Ничто не омрачало визита детей в Калифорнию. Было, правда, одно происшествие. Четырнадцатилетняя Вера Михайлова, заглядевшись, переступила через край пристани и упала в узкое пространство между причальной стенкой и бортом судна. К счастью, находившийся невдалеке офицер дока бросился, не раздумывая, следом и спас девочку. Газета «Сан-Франциско кроникл» опубликовала фотографию храброго офицера. А заботливый доктор Девисон уложил Веру Михайлову в лазарет. Но о каком лазарете может идти речь, если ждет автобус и впереди новая экскурсия…

Каждое утро военное ведомство присылало в «Форт-Скотт» двадцать пять грузовиков. Но только для мальчиков — таким было условие. И мальчики очень гордились, что будут разъезжать по Сан-Франциско на военном транспорте. За девочками приходили городские автобусы. Но вот что было одинаковым — те и другие получали в пути как угодно много напитков, мороженого, конфет и фруктов.

Список развлечений был столь велик, что дети возвращались домой затемно — в десять и даже одиннадцать часов.

«Переутомленное семейство» — так говорила Ханна Кемпбелл, укладывая детей в постель. Они засыпали без всяких уговоров. Стоило лишь голове прикоснуться к подушке.

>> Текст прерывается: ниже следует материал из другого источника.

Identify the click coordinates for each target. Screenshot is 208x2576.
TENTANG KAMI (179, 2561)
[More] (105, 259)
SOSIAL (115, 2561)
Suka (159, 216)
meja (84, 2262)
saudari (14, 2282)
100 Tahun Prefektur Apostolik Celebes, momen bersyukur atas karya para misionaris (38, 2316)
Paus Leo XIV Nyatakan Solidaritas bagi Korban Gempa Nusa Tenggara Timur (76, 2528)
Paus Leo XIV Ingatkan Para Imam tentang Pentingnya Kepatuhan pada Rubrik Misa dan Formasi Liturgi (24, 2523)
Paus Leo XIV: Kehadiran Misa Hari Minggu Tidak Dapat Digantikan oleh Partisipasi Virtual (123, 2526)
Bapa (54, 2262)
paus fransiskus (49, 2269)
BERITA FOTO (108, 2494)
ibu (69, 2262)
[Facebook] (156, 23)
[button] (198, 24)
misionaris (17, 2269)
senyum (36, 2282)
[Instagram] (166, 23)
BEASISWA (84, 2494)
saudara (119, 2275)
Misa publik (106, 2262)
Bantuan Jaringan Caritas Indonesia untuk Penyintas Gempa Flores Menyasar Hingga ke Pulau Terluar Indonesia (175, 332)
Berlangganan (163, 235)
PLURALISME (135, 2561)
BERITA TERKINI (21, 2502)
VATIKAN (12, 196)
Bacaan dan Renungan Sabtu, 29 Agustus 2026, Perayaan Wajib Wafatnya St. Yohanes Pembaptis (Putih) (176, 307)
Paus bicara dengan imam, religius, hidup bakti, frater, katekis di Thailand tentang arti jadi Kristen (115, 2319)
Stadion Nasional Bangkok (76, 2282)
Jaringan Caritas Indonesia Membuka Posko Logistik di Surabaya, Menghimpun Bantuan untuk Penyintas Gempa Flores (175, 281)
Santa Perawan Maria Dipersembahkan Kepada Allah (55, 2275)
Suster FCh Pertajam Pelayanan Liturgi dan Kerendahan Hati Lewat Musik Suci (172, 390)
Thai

…Уложив детей, миссис Кемпбелл отправилась к начальнику колонии, чтобы доложить о прошедшем дне.

— А Федор Кузовков на месте? — был первый вопрос Аллена.

— При въезде в лагерь мы сделали перекличку. Все, кто уехал, вернулись. А почему вы спрашиваете?

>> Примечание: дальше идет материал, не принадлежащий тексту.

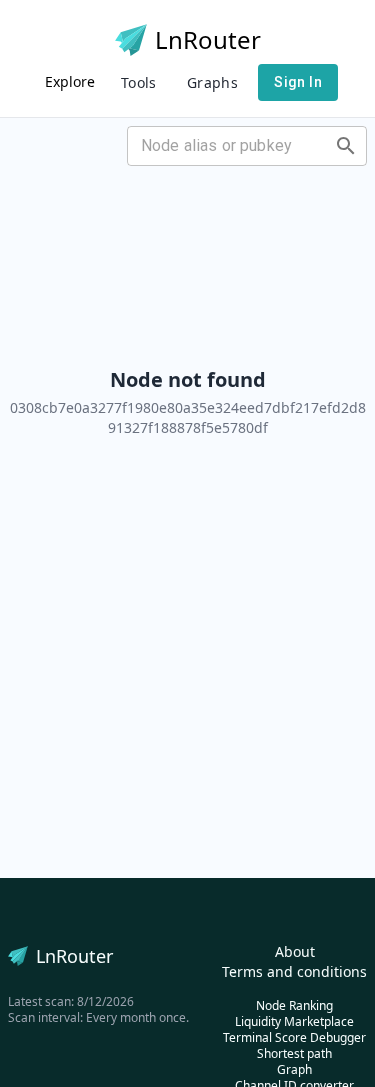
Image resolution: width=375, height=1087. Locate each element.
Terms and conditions (294, 971)
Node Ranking (294, 1005)
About (295, 951)
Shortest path (294, 1053)
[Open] (346, 146)
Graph (294, 1069)
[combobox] (230, 146)
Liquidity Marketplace (294, 1021)
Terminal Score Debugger (294, 1037)
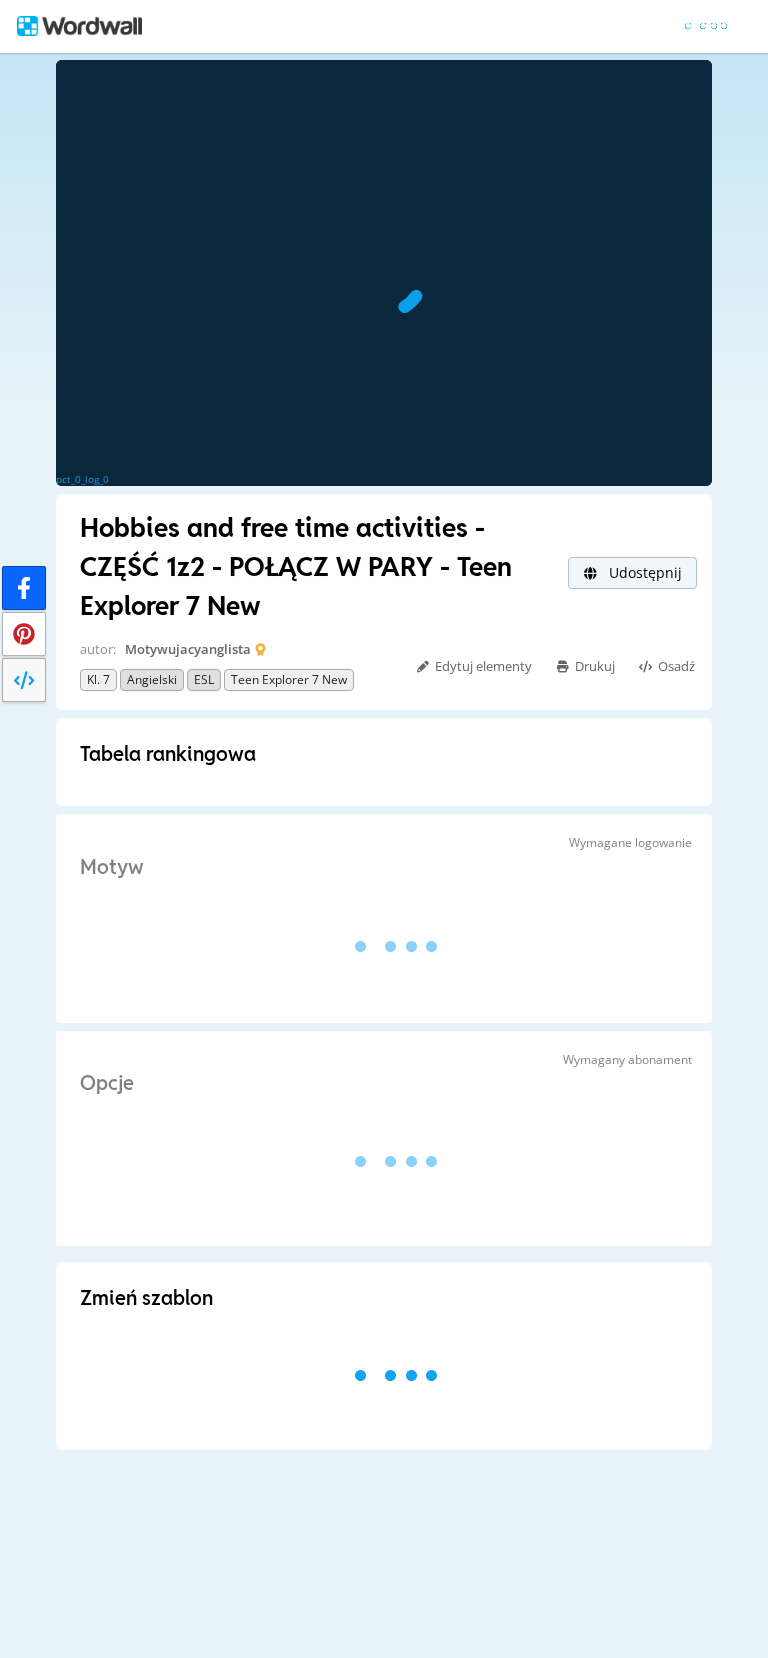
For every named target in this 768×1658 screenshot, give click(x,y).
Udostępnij (643, 572)
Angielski (152, 679)
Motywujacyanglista (188, 649)
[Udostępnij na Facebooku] (24, 588)
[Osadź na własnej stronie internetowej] (24, 680)
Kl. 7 (98, 679)
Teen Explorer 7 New (289, 679)
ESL (204, 679)
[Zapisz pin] (24, 634)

— Прошу вас, Ханна, посмотреть, на месте ли этот мальчик.

Миссис Кемпбелл вернулась через четверть часа:

— Ваши тревоги не напрасны. Кузовкова и в самом деле нет.

— Он был в городе?

— Воспитатель говорит, что Кузовков отказался от поездки. Собака поранила лапу, и он не захотел оставлять ее одну.

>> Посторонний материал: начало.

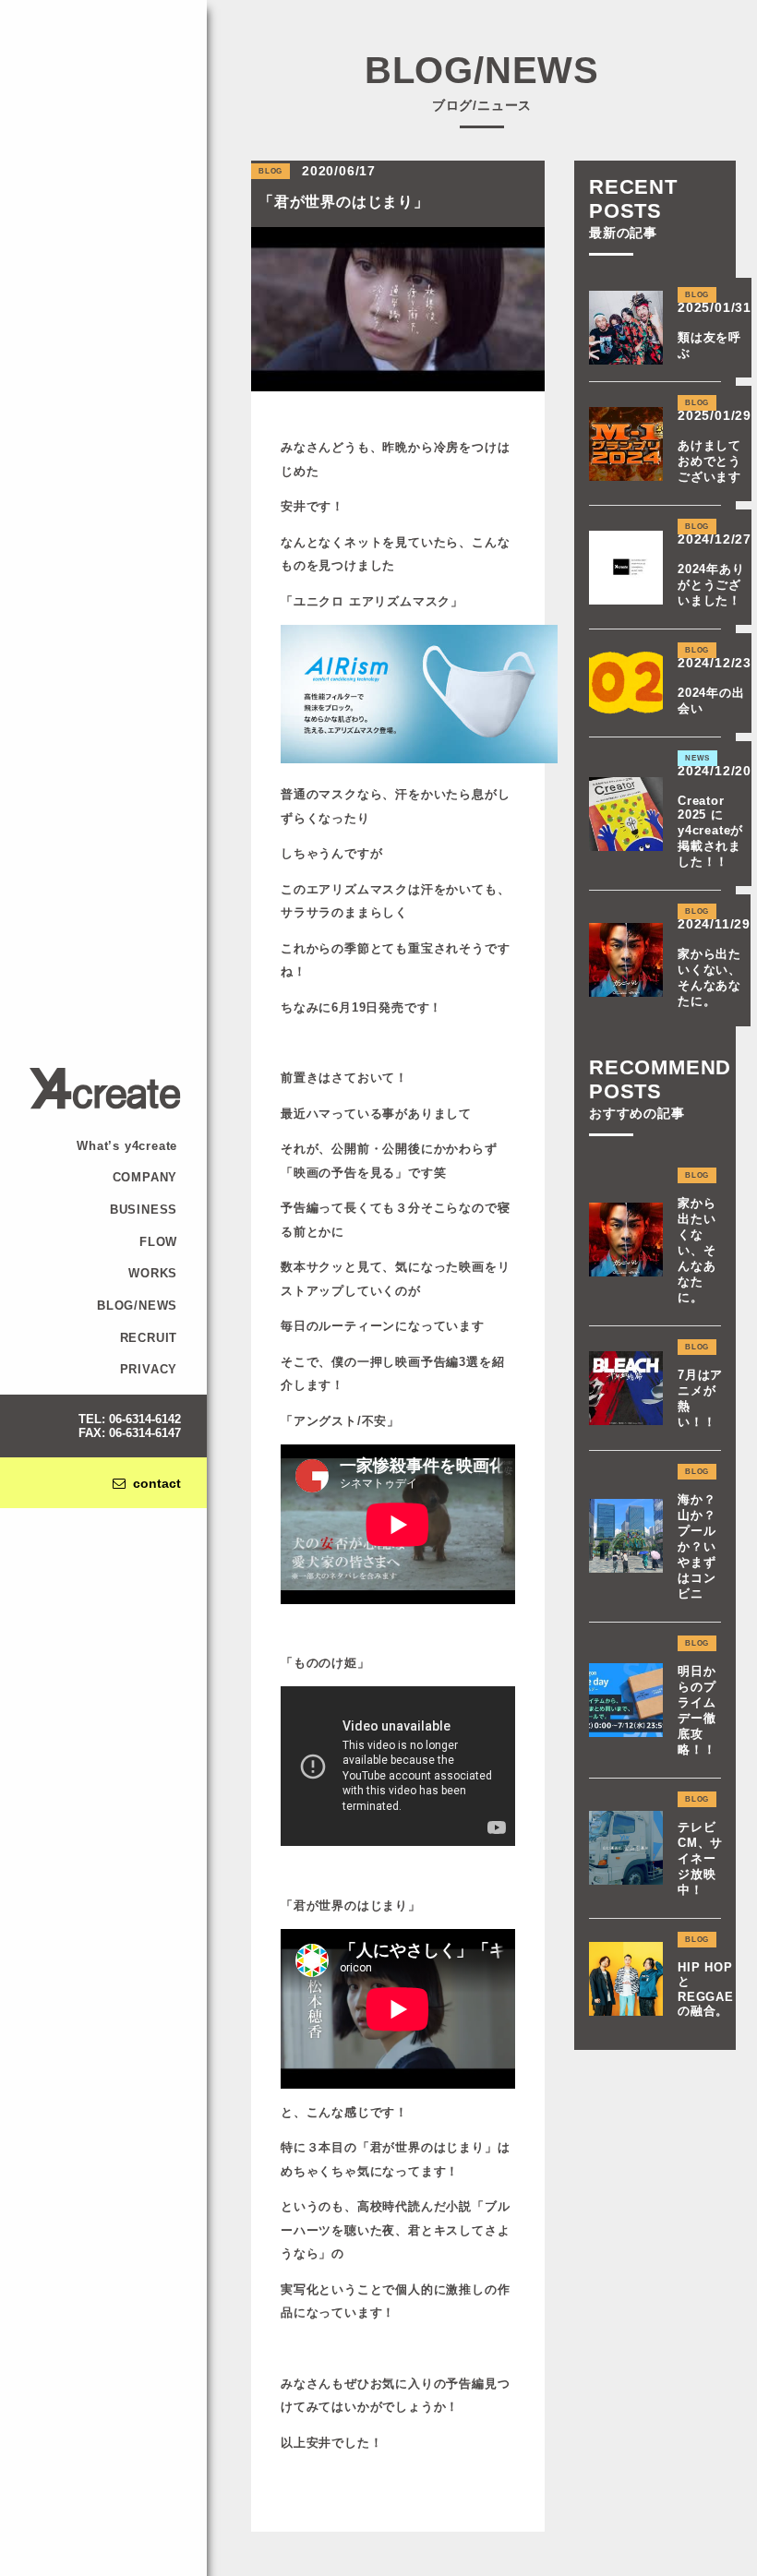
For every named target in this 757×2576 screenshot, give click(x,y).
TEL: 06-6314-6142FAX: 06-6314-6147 (129, 1426)
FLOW (158, 1242)
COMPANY (145, 1177)
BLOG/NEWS (137, 1305)
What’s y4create (127, 1146)
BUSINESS (143, 1209)
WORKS (152, 1273)
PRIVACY (149, 1369)
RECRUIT (149, 1338)
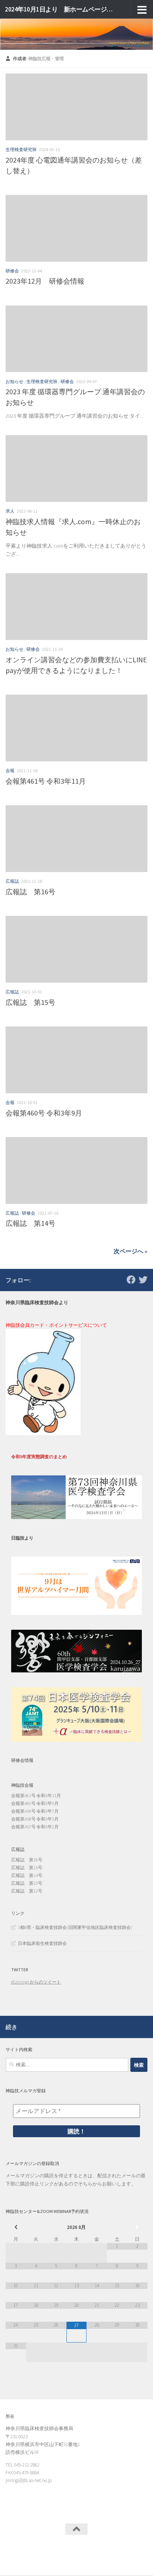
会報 (10, 770)
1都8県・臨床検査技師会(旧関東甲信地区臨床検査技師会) (75, 1927)
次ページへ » (130, 1251)
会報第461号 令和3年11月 (46, 781)
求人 (10, 511)
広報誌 (12, 881)
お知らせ (14, 381)
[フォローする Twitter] (143, 1279)
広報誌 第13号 (26, 1883)
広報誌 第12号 (26, 1891)
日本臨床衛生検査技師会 (42, 1943)
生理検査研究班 (21, 149)
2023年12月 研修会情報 (45, 281)
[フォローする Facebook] (131, 1279)
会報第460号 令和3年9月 (44, 1113)
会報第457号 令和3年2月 (35, 1826)
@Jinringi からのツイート (36, 1982)
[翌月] (137, 2227)
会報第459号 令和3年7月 (35, 1811)
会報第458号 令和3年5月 (35, 1819)
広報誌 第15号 (30, 1002)
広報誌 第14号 (30, 1223)
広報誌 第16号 (30, 891)
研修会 (12, 271)
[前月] (16, 2227)
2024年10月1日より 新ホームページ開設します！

— А не было ли это уловкой?.. Чтобы не поехать со всеми?

— Возможно. Но мальчик попросил для своей собаки у врача йод и бинт. Но почему вы об этом спрашиваете? — снова спросила миссис Кемпбелл. — Что-то случилось?

— Случилось, случилось… Кузовков сбежал. До последней минуты я надеялся, что он с вами вернется.

— Но какие у вас основания так думать?

— Вот посмотрите, — Аллен достал из стола два листа бумаги. — Это письмо. А вот — перевод.

Ханна села за стол и, придвинув лампу, стала читать письмо.


Дорогой мистер Аллен!

Это пишет Кузовков. Письмо вам подсунут под дверь. А иначе — начнете допытывать моих друзей: куда пропал Кузовков? А я никуда не пропал.

Помните, я рассказывал об отце? Он ушел в море на пароходе «Новгород» и не вернулся. Последнее письмо пришло изШанхая. Он нам написал, что из Китая судно пойдет во Владивосток. И больше ни одной весточки целых полгода.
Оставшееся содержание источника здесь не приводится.